# Vignoni посмотрите



## ugly (17 Окт 2020)

Добрый день, коллеги.
Присматриваюсь на предмет покупки.



На вид - горка не родная, хотя это не критично, если сделано нормально, просто кривовато выглядит...


----------



## ugly (21 Окт 2020)

Купил таки сыну этот инструмент.
По первому впечатлению - звук очень детализирован: ошибки, что на Супите были слышны, но не критично, на этом прямо-таки выпячиваются, кричат. Профессиональный инструмент подразумевает соответствующий уровень мастерства у исполнителя...


----------



## acco (21 Окт 2020)

Мое субъективное мнение. Vignoni = Opel.
Очень средний класс. Даже Супита хорошая на много лучше звучит.


----------



## vev (21 Окт 2020)

acco, 

Не... Они просто нестабильны. Есть очень интересные, а есть посредственные... Не Ламборджини, конечно же, но вполне себе ничего


----------



## ugly (21 Окт 2020)

acco написал(а):


> Даже Супита хорошая на много лучше звучит.


За правую руку не скажу, а вот левый полукорпус у этого Виньони раза в полтора больше, чем у Супиты. И хоть Супита переделанная в готово-выборную, и бас мощнее родного, Виньони по басу кроет Супиту как бык овцу просто за счёт размеров планок (Artigiana, кстати) и резонаторов.


----------



## acco (22 Окт 2020)

ugly, ну про выборную Супиту я промолчу. Там же обычно просто Рубин всунут.
Правая сторона Супит мне очень нравится, особенно звучание кларнета. Если я не ошибаюсь, то были партии с итальянскими голосами.
У друга Виньени, так чуток нажал и ответа нету вообще.
Но vev прав, Виньени всякие бывают.

→ **Задание A**
Как, по словам ugly в обсуждении, называются планки у купленного им Виньони?

→ **Исходные данные**
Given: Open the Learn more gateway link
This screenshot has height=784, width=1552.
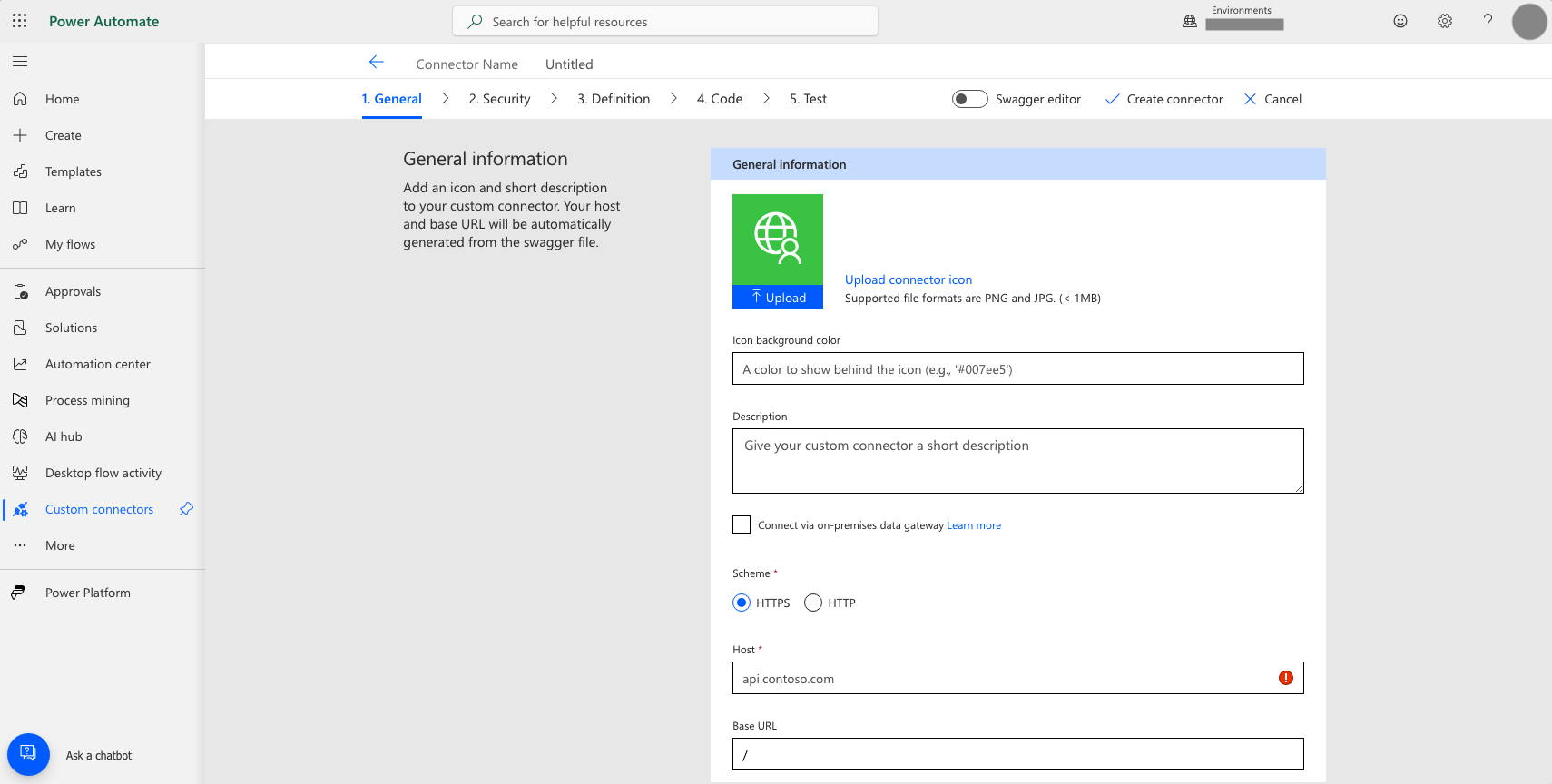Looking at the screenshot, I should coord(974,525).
---
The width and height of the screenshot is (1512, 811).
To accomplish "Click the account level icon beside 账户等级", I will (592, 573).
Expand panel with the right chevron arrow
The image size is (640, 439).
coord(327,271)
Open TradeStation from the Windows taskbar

→ **Задание B**
Перепишите все строки данных, начиная со строки, где есть «Expand panel with the right chevron arrow», и вниз до строки, где есть «Open TradeStation from the Windows taskbar», включая обе.

→ **Решение задачи A**
Artigiana.

→ **Решение задачи B**
Expand panel with the right chevron arrow
The image size is (640, 439).
coord(327,271)
Open TradeStation from the Windows taskbar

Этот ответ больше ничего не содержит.